Kerioko Tabiko, Director of Public Prosecution, from the office of the Attorney General Office, stated on 17 November 2006 that "Kelvin is an inspiration to thousands of people in and out of prison, and its up to us to utilize his experience to benefit [the prison reform] process."

Philemon in Kenya has a long-standing partnership with Philemon UK, which supports, encourages, and raises awareness and finances for Philemon in Kenya. Mwikya is also developing links with Philemon in Canada.

Philemon partners with Christian lawyers in Kenya, CLEAR Kenya, as well as The Lawyers' Christian Fellowship in the UK, with LCF teams coming from the UK to support, among other projects, the work of Philemon. The role of Philemon and Mwikya was important in establishing the international work of LCF and the prisons work of CLEAR Kenya.

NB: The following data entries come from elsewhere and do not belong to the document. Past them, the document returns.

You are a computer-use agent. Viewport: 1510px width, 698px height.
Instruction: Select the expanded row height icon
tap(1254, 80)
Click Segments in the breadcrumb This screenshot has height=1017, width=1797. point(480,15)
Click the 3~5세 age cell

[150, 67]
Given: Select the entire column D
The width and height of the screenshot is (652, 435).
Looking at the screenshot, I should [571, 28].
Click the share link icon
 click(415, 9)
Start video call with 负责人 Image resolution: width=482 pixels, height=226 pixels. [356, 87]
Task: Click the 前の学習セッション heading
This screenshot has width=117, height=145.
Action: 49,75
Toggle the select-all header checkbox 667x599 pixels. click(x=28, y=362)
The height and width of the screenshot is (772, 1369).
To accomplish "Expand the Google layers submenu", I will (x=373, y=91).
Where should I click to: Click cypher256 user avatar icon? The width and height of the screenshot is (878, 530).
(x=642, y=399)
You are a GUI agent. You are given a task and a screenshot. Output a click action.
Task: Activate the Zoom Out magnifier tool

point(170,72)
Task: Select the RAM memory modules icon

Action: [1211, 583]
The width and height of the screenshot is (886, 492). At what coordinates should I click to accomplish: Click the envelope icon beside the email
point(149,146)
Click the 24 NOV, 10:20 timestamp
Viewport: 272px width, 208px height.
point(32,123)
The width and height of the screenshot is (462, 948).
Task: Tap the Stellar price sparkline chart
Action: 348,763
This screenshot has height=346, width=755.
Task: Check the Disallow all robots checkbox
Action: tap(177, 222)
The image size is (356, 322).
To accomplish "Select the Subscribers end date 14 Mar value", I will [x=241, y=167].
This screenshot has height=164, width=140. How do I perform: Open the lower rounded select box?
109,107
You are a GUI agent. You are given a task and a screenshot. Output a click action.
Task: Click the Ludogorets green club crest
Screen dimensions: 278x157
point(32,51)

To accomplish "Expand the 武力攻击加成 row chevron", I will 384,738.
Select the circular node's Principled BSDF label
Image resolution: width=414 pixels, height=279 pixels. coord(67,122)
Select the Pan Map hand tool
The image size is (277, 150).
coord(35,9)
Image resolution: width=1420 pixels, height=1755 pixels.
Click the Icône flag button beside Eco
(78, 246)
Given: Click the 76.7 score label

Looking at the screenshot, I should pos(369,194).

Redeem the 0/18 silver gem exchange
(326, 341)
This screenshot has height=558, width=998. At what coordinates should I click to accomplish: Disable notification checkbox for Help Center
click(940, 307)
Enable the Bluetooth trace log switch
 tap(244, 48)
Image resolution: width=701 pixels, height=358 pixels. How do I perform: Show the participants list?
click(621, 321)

Mwikya is also a member of the Tearfund programme for Inspired Individuals, which seeks to identify support and resources with a vision to transform the lives of millions living in poverty.

== Media coverage ==
On 15 October 2010, the work of Philemon was highlighted in a lead feature article in the Saturday Daily Nation, the largest and most influential newspaper in Kenya and East Africa.

K24TV, a Kenyan television station, covered the work of Mwikya and Philemon in an in-depth documentary.

Kenyan Citizen TV, another Kenyan television station, has also highlighted the work of Mwikya and Philemon in its documentary, "Hope for Ex-convicts".